Manchester Environmental Resource Centre initiative Ltd
- Founded: 1996
- Founder: Helen Woodcock, Chris Walsh, Cath Miller, Jane Pickering.
- Type: Charity
- Location: Ancoats, Manchester, UK;
- Region served: Greater Manchester
- Key people: Caroline Downey, Executive Director.
- Website: www.merci.org.uk

= Manchester Environmental Resource Centre initiative =

Environmental Charity initiative in Britain

Manchester Environmental Resource Centre initiative (MERCi) is a British environmental charity, based in Manchester. Its first project was to establish an environmental centre at Bridge 5 Mill in East Manchester.

MERCi promote social, environmental and economic sustainability for the city of Manchester. The Charity’s strapline is: "Ideas into Action for a Sustainable Future". According to their website, MERCI's aim is to work towards a future that is greener, safer, healthier and more equitable.
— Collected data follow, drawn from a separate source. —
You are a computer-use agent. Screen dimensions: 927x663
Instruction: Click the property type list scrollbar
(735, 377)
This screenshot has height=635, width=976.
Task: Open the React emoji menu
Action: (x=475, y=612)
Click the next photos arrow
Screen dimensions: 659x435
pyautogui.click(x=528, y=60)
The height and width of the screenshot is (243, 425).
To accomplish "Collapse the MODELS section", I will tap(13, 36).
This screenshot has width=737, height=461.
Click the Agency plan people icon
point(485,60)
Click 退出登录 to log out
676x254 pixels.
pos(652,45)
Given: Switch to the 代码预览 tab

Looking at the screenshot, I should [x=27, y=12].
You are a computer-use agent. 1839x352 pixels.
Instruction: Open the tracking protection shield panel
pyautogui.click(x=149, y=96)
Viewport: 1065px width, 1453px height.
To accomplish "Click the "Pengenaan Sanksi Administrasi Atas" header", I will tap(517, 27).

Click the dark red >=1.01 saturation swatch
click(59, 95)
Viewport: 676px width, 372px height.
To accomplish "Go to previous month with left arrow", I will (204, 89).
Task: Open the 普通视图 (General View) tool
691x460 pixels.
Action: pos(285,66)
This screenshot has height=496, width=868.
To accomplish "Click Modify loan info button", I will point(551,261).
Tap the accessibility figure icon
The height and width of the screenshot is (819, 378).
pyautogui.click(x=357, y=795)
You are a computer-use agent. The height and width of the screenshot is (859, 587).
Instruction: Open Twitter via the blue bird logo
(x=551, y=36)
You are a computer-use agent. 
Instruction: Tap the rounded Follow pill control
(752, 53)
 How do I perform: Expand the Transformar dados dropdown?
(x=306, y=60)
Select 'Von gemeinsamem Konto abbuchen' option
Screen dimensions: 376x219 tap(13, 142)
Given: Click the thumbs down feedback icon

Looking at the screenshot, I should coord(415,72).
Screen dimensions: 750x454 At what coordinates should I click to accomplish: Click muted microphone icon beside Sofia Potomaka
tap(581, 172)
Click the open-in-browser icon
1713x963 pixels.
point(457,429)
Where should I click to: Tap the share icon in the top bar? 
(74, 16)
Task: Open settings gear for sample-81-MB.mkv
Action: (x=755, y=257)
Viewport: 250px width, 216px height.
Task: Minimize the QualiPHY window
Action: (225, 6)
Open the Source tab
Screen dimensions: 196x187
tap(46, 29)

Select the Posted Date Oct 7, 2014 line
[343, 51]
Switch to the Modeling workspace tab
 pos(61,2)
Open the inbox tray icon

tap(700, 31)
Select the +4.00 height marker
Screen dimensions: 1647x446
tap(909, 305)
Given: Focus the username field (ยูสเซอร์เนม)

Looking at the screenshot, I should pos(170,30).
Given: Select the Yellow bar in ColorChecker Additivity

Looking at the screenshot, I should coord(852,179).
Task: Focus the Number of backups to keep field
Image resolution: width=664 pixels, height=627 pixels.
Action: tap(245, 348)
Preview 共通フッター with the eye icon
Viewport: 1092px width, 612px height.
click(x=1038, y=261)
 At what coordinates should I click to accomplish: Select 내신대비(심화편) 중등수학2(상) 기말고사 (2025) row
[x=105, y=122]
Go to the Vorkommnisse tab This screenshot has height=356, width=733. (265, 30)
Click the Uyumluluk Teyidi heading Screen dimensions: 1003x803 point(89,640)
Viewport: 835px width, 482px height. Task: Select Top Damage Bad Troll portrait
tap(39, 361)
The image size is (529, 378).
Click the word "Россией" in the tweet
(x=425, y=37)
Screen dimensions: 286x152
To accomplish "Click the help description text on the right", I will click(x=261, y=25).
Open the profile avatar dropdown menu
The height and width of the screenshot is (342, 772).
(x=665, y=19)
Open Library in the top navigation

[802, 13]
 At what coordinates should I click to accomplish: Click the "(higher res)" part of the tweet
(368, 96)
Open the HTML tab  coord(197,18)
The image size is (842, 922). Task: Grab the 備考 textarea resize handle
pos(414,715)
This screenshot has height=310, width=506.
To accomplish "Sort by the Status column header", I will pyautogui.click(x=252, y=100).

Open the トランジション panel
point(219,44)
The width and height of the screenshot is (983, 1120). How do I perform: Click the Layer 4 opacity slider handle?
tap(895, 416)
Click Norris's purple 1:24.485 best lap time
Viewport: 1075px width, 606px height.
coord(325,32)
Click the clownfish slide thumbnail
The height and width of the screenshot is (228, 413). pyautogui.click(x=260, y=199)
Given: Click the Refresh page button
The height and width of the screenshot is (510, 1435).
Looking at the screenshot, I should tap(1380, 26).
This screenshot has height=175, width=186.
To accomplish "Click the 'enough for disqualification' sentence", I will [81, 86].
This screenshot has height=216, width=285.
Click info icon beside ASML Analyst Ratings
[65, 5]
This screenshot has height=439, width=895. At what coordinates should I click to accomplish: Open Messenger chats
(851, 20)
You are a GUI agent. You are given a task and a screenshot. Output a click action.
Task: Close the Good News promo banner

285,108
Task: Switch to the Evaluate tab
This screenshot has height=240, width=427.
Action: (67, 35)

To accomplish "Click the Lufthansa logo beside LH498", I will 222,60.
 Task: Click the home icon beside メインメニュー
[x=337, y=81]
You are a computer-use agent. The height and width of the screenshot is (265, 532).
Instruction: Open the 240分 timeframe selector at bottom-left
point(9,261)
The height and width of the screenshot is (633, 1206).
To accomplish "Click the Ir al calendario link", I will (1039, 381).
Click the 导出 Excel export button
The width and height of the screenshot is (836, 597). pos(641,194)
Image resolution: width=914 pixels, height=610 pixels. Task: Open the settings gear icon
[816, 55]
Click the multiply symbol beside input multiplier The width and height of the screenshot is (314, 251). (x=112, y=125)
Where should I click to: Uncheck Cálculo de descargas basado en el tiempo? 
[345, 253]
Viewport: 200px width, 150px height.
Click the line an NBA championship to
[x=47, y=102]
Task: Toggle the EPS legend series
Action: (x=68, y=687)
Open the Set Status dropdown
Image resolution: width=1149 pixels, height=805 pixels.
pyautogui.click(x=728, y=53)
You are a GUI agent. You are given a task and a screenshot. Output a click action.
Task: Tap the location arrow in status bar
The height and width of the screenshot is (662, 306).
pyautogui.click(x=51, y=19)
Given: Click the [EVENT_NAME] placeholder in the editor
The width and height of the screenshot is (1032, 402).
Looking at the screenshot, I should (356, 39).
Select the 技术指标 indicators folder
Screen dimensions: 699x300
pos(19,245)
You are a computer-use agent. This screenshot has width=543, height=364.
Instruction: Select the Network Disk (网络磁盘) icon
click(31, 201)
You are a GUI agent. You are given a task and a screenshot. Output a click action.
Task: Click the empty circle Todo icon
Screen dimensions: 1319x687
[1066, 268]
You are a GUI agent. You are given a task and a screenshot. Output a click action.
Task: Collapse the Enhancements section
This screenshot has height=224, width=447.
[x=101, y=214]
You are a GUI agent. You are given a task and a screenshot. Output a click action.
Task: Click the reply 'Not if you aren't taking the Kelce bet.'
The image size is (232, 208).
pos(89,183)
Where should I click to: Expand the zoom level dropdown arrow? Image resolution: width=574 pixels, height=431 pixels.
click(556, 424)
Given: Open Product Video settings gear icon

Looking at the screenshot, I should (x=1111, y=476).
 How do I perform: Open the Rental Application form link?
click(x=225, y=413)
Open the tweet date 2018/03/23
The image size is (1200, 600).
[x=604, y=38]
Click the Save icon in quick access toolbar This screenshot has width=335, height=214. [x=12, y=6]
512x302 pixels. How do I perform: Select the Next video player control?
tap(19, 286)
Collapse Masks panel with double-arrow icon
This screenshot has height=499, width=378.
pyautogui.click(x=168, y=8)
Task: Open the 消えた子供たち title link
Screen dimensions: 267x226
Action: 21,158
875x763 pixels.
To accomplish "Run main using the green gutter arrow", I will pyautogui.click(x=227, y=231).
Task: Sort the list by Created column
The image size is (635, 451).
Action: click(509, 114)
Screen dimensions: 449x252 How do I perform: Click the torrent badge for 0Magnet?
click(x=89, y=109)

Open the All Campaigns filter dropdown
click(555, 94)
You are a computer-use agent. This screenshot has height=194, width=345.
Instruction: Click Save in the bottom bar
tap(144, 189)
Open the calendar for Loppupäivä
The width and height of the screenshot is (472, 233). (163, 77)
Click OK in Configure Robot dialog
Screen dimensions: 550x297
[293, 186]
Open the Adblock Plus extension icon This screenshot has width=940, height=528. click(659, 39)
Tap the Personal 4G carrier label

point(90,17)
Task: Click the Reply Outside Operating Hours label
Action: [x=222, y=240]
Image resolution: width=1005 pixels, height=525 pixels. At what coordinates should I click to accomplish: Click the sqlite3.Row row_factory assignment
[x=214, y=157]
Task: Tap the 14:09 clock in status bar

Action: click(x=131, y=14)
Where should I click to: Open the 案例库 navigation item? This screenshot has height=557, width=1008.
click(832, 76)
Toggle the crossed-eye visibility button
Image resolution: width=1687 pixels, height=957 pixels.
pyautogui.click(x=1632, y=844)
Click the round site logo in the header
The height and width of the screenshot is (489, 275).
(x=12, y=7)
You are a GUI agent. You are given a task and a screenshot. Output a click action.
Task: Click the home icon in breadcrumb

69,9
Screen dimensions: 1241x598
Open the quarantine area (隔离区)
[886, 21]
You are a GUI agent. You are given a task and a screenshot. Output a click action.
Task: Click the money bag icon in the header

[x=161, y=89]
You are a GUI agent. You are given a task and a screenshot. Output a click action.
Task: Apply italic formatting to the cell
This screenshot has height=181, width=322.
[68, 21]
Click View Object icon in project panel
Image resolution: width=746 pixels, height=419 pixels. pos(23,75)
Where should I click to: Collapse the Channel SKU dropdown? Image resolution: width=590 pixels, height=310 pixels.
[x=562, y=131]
MERCi (pronounced 'murky') was established by a group of campaigners who were "frustrated by the lack of support, positive vision and available resources to make Manchester a more sustainable city".

== History ==
Four individuals: Chris Walsh, Helen Woodcock, Cath Miller and Jane Pickering established MERCi over five years beginning in 1996, culminating in the centre's official launch on 25 April 2001.

The group raised over £3 million and project managed the refurbishment of the mill, utilising funding from the National Lottery, Esmée Fairbairn Foundation, The Tudor Trust and the European Regional Development Fund.

The Mill was refurbished with the support of volunteers and trainees and is one of Manchester's most environmentally friendly buildings. Manchester Civic Society acknowledged this in 2001 when Bridge 5 Mill won an award as Manchester's most energy efficient building. A green roof was added in 2008 to encourage wildlife to the building.

== Activities ==

===Bridge 5 Mill===
Bridge 5 Mill was Manchester's first Centre for Change, a converted five story mill on the border of Beswick and Ancoats on the Ashton Canal, it was named after the fifth bridge on the canal: bridge number 5. It became "a focal point for debate and action [sic] sustainability". It is home to a range of charities, campaign groups and green businesses. The centre provides community resources including conference and meeting rooms, a library, equipment hire and offices for voluntary groups and social enterprises.

===Environment Network for Manchester===

The Environment Network for Manchester (EN4M) was established by MERCi and is based at Bridge 5 Mill. It is a membership organisation made up of groups and organisations which share MERCi's aim of improving the environment of Manchester, towards the development of a truly sustainable city.

===Herbie===
Herbie is a mobile greengrocer set up by MERCi in 2004 to provide affordable, fresh fruit and vegetables to residents living in areas of East Manchester with poor access to fresh foods. Customers can walk on board and they also supply boxes of fruit to schools and community projects, working with sheltered housing, churches, health clinics and resident groups.

== Mission statement ==
According to their website, MERCi’s mission statement is:
- MERCi believes that the most effective way to involve people in a vision for a sustainable Manchester is to establish a Centre for Sustainable Living in the heart of the city.
- MERCi will therefore strive to create a Centre that provides support, stability and advice to organisations and individuals that share this vision of sustainable living and will seek to advance public awareness [sic] sustainability issues.
- MERCi will ensure that the Centre for Sustainable Living is a working demonstration of eco-design, refurbishment best practice and sustainable living in an urban environment.
- MERCi believes in a local and fair sustainable economy. It will, therefore, promote and provide support for community-based initiatives that create socially and ecologically worthwhile secure employment for local people.